The interest in the reported amount is understandable. The amount seized is approximately 1% of the total amount of bitcoin that is intended to be minted, and at current values, is worth USD 7.7 bn, which also equates to about 11% of Bulgarian GDP.
The topic has been therefore unsurprisingly followed up on by Bulgarian politicians and prominent tech investors.
What is currently known?
From the information made public as a result of these media and political enquiries, it has been difficult to obtain a sufficiently concrete and clear story. The sharp end of the enquiries has been mostly deflected on the basis that information about any seizure is protected due to its potential impact on ongoing criminal investigations.
In a recent Freedom of Information Act (FOIA) request to the Bulgarian Ministry of Finance, we asked three groups of questions.
Firstly, about the announcement and potential seizure itself.
Secondly, we raised more general questions about the seizure, confiscation and post-seizure disposal by the Bulgarian Government of cryptoassets generally.
Thirdly, we asked about the holdings of cryptocurrency by the Government of Bulgaria generally, no matter how acquired (eg, whether following a seizure or confiscation or in a bequest, or through its investment activities, for example) both at the factual (what are Bulgaria’s total holdings across cryptoassets) and the practical level (ie, does the Government make provision for the storage of private keys, where needed).
The Ministry of Finance Speaks
The Ministry of Finance responded to our FOIA request very promptly in a letter (Letter) and confirmed that they have taken an interest in the matter at least since 2021. They confirmed that they had themselves enquired with the Chief Prosecutor whether 213,519 BTC is held. They reported receiving a reply from the Deputy Chief Prosecutor in the Supreme Cassation Prosecutor’s Office of Bulgaria, stating that the Specialised Prosecutor’s Office had not confiscated and was not holding 213,519 bitcoin.
However, important questions remain unanswered after the Letter. The Letter does not indicate whether other divisions of the Prosecutor’s Office might have confiscated cryptocurrency as part of the Shipment/Virus Operation or as part of another investigation, or whether they have been seized as evidence in an enquiry.

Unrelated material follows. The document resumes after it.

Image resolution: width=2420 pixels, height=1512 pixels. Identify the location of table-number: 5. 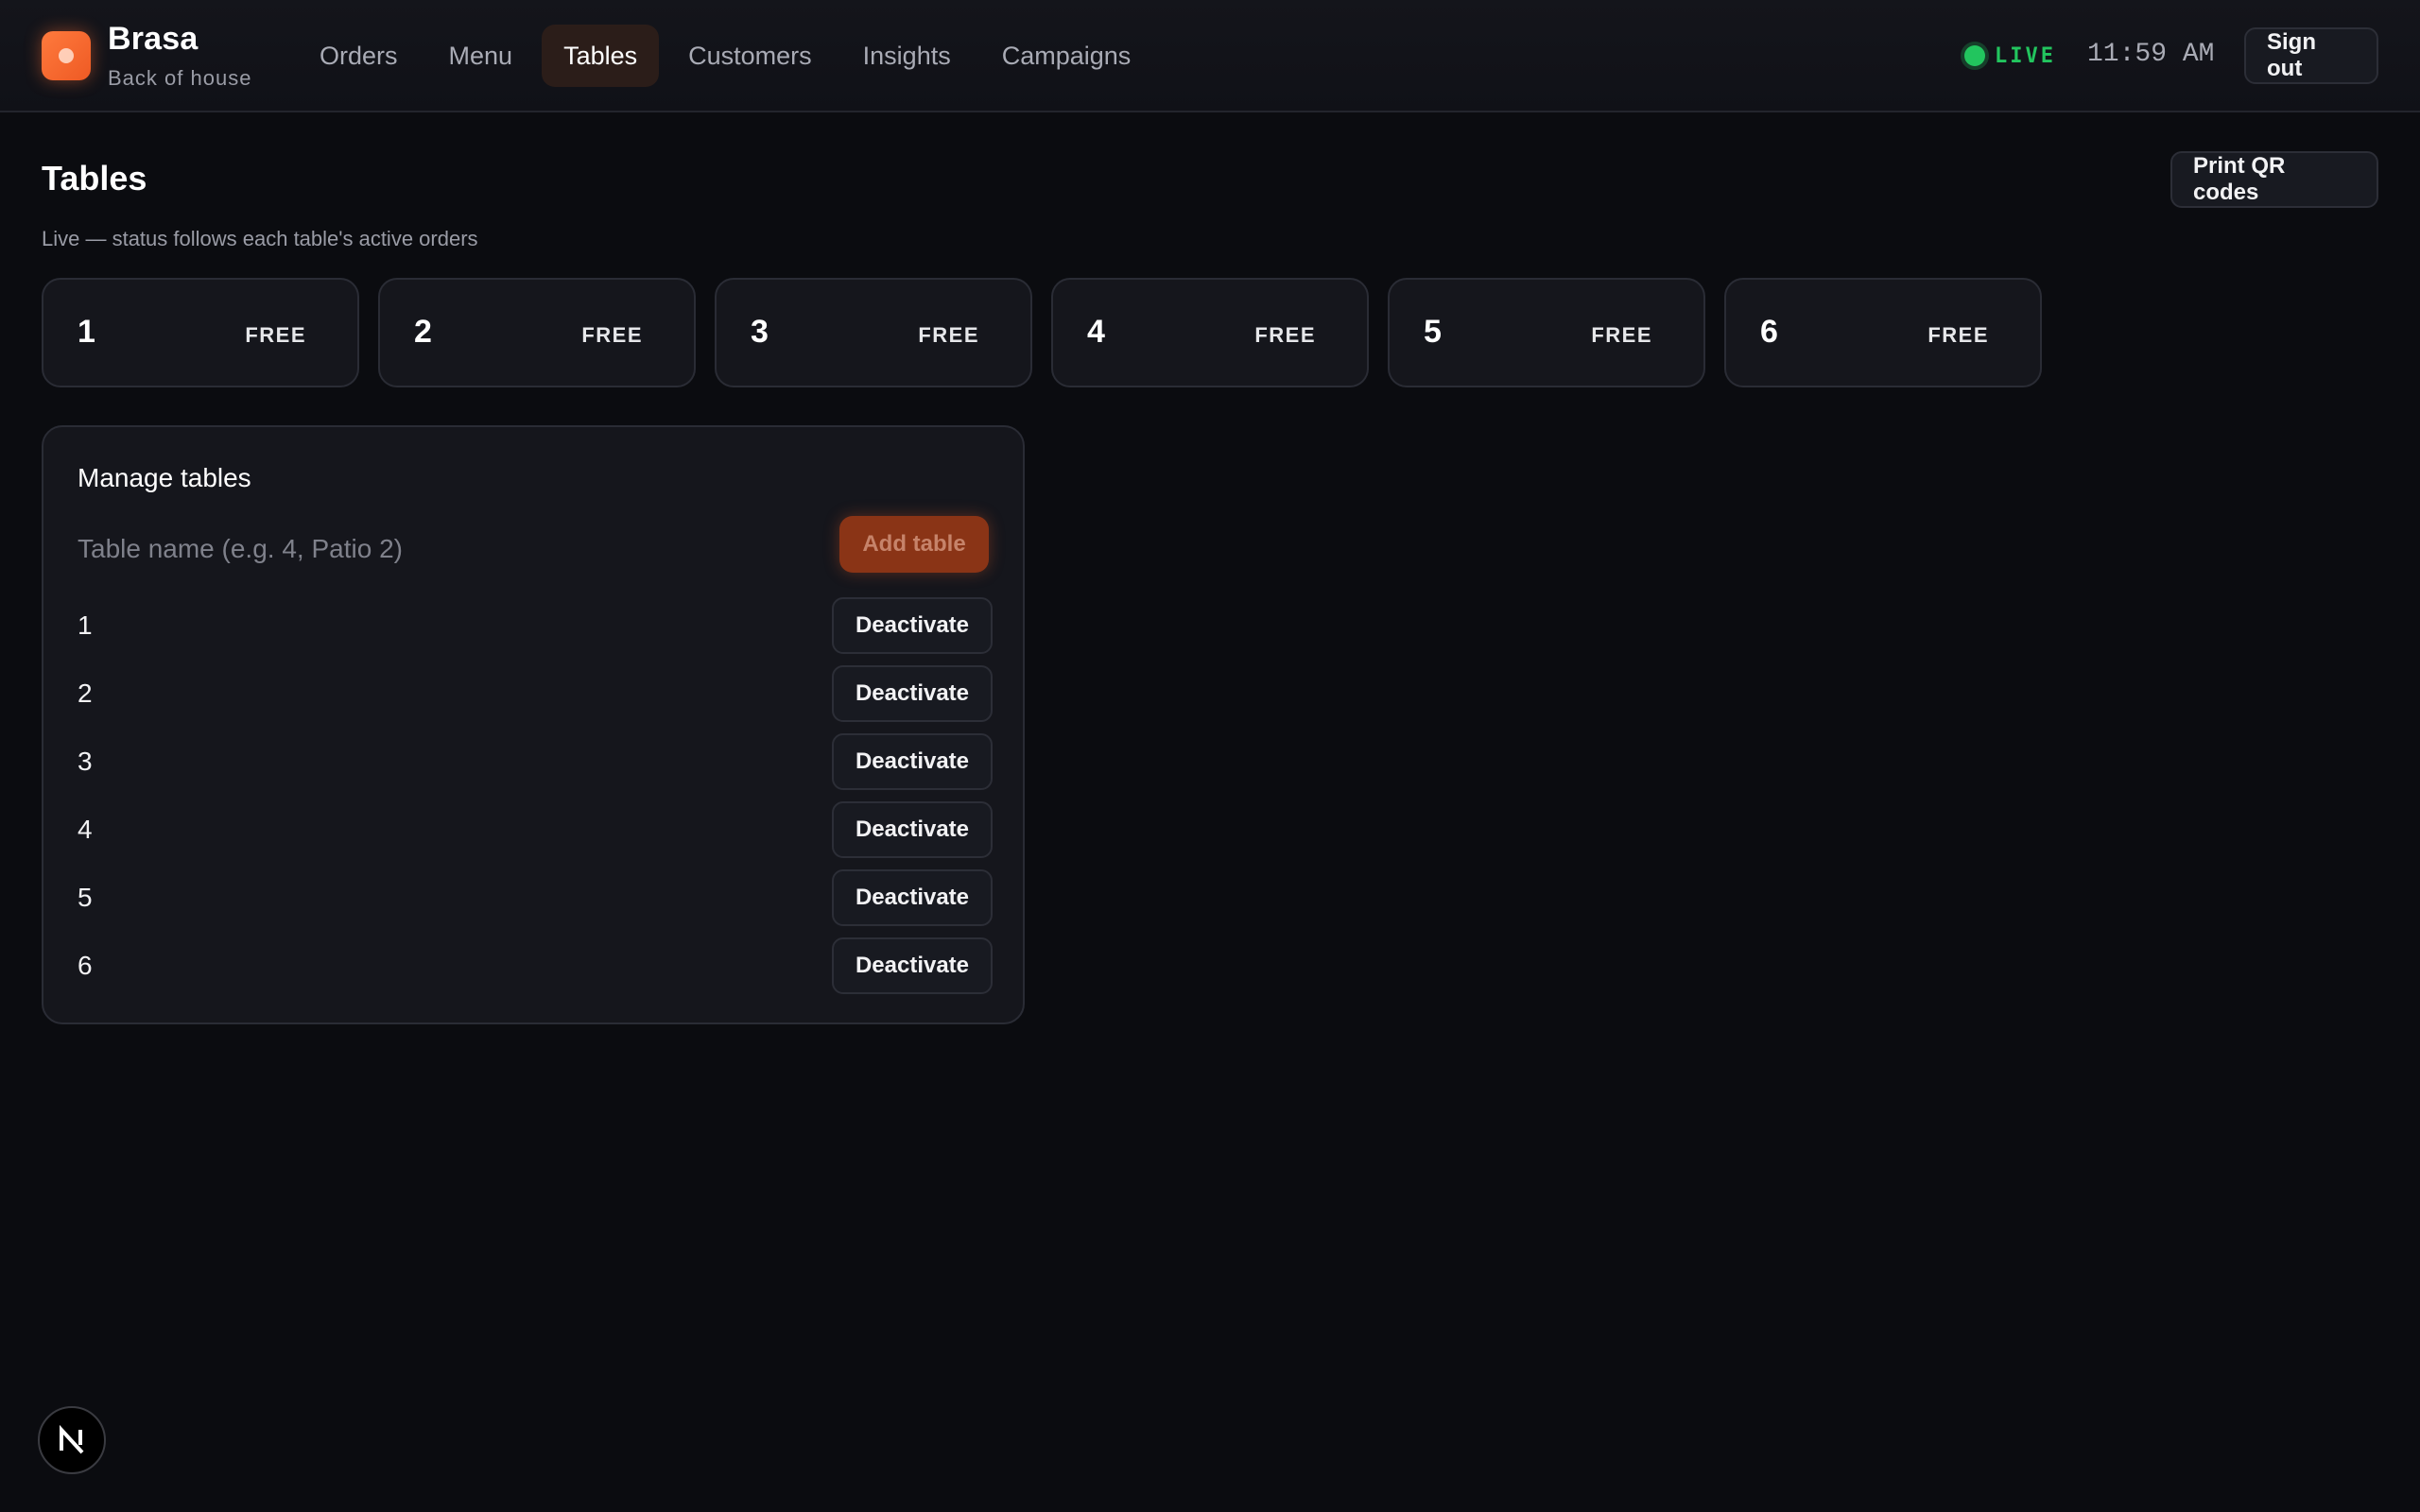
(1433, 332).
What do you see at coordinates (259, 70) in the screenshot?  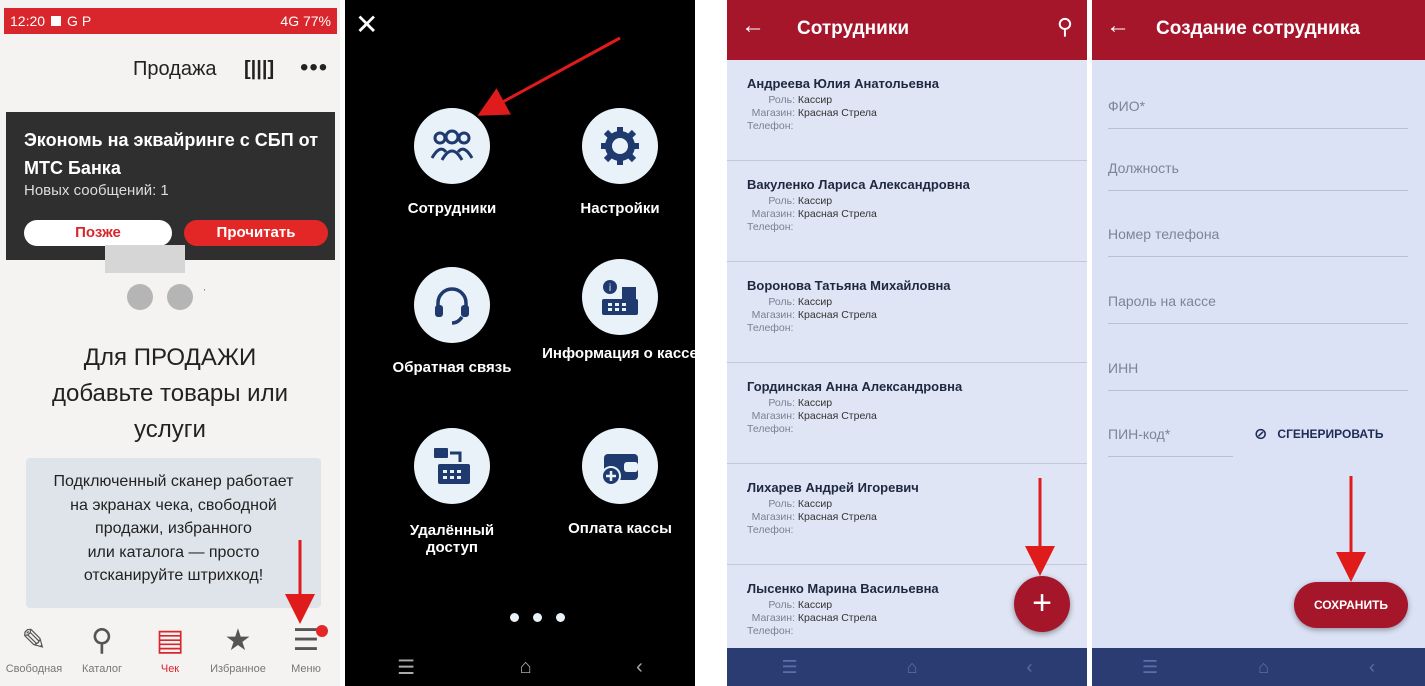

It may also be that the Prosecutor’s Office is holding a slightly different amount of cryptocurrency, e.g. 213,518 and not 213,519 BTC.
One must appreciate the effort of the Bulgarian executive branch, in particular the Ministry of Finance, to get to the bottom of this – and that a different party was in power at the time of the reported seizure. Still, these efforts have so far unfortunately not produced a cogent answer.
We intend to make further enquiries with the Ministry of Finance, which we think would be helpful to their own effort to get clarity on the matter.
In addition, it may be appropriate for amendments to be made both in the Bulgarian Criminal Procedure Code and the Civil Procedure Code in order to deal with the seizure and where appropriate, realisation of cryptoassets or other digital assets, and for the Government to publicly discuss and ultimately define a strategy on crypto.
Very recently, the Minister of Finance, Minister Vassilev, declared that the government is exploring the possibility of introducing a crypto payment mechanism in Bulgaria. Creating a legal environment accordingly is perhaps just as important in the context as is getting to the bottom of whether Bulgaria does or does not have a large crypto holding.
It is also not surprising that it is impossible for a statement there is still no clarity and official statement from the Prosecutor’s Office as to whether the cryptoassets were seized or were otherwise in the control of the Bulgarian authorities. Bulgarian criminal proceedings are slow and although more than 4 years have passed since the Operation Shipment/Virus was reported in 2017, this is most likely not enough time given the complexity of the case for the investigation. It may easily require another 10 years to complete the criminal proceedings. At that stage, may come to light on whether such cryptoassets were held or controlled by the Bulgarian Government and what happened to them.